Reputation: 256
I got an interesting little side project inspired by today's xkcd tooltip. Basically the premise is that for any Wikipedia article, if you follow the first link (that is not inside brackets or in italics) over and over eventually you will get to the Philosophy article.
I am trying to write a program that basically chooses a wikipedia page at random (probably using the http://en.wikipedia.org/wiki/Special:Random URL) and then determine that pages "depth" from Philosophy.

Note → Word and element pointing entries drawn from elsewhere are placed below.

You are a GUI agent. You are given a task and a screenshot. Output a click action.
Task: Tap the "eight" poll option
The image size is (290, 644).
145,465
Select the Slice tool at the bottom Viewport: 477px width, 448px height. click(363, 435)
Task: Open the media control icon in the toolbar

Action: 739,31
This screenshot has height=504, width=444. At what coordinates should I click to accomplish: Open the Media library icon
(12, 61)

I've knocked up a program in C (my most familiar language) just to get the plan straight and quickly realised I knew how to do most of it apart from two "minor" (aka the important bits) problems:
char *grab_first_link(page, int n){
//return url of 1st link not in italics or inside parentheses
}
void get_random_page{
//go to http://en.wikipedia.org/wiki/Special:Random
//wait 2 seconds
//return the URL generated by the random page
}
So basically I'm looking for a library that can help out with simple HTML pages. And some tips on how to get the correct link based on the aforementioned rules.
(also -I'm sure there a million+1 ways to do this more efficiently / easier, I'm just curious if I can get it all/mostly done in C)

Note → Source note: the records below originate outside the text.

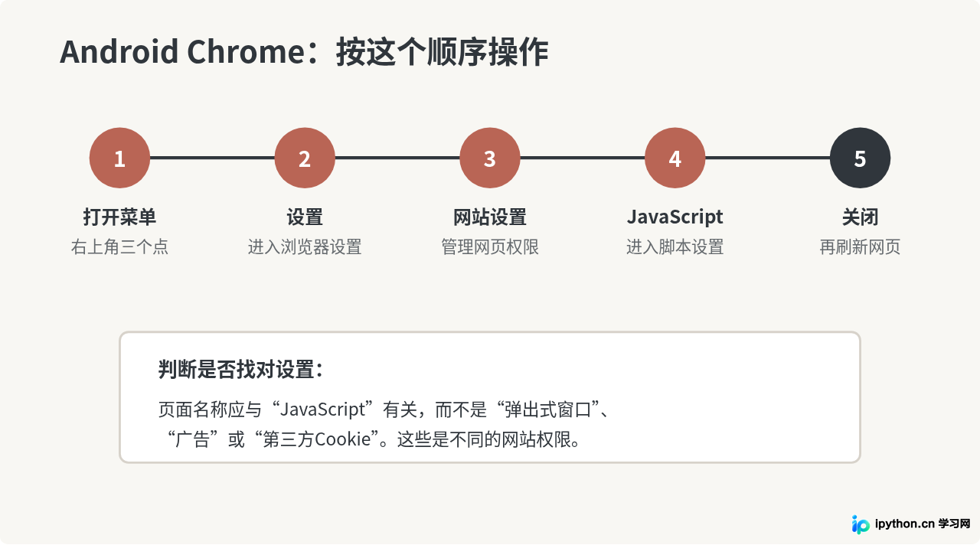Screen dimensions: 980x545
Task: Select the step 3 circle
Action: [490, 158]
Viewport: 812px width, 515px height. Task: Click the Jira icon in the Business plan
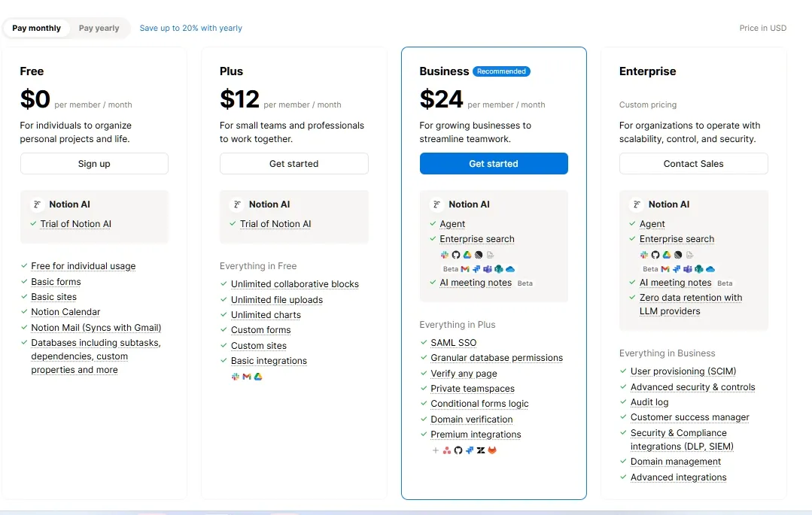(x=470, y=450)
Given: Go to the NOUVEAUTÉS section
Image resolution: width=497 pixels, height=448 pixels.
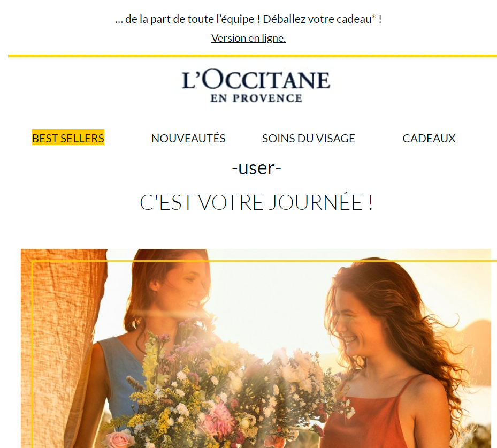Looking at the screenshot, I should tap(188, 138).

Thanks for any help, tips, links or points in the right direction.
Upvotes: 0
Views: 223
Reputation: 943595
Upvotes: 1
Reputation: 363607
My advice for any program that works on the Wikipedia: don't do this using the HTML; instead, parse the SQL dump, specifically the link table. A link table parser (in C++, not C) is available as part of my Wikiassoc program.
Upvotes: 1